NIPT TARGETING SNPSOctober 10, 2018
Single nucleotide polymorphisms or SNPs are small differences in the genetic code that do not cause disease but allow the creation of a unique DNA fingerprint for every individual.
These same differences can now be used to tell if twins are identical (monozygotic) or fraternal (dizygotic). Identical twins have essentially identical DNA fingerprints. Dizygotic or fraternal twins share some of the same DNA but also have differences, just like siblings.
NIPTs use SNPs to evaluate the 1 percent of DNA that makes patients genetically different from one another.

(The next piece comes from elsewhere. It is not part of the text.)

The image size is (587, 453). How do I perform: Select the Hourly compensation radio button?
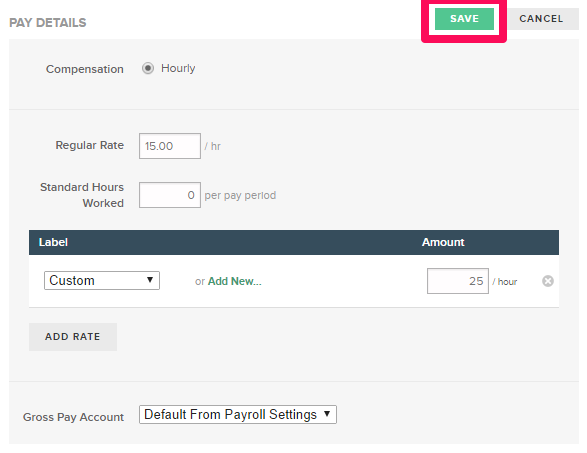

Natera’s Panorama is the only commercially available NIPT that specifically analyzes SNPs to determine chromosome copy number, according to the US diagnostics firm. Validated at foetal fraction as low as 2.8%, this approach sequences cell-free DNA from maternal plasma to infer the foetal genotype.
The ability to differentiate between maternal and foetal placental DNA also enables SNP-based tests to identify the presence of a vanishing twin and to minimize false positives due to maternal abnormalities. It also able to pinpoint triploidy and complete molar pregnancies. The company’s validation data have shown a combined sensitivity of >99% and specificity of >99 for its NIPT.
Panorama targets 13,392 SNPs, covering chromosomes 21, 18, 13, X, and Y; additional sets of SNPs are targeted for identification of microdeletions. A patented algorithm is then used to determine the chance for foetal chromosome abnormalities and foetal sex (when requested), says Natera.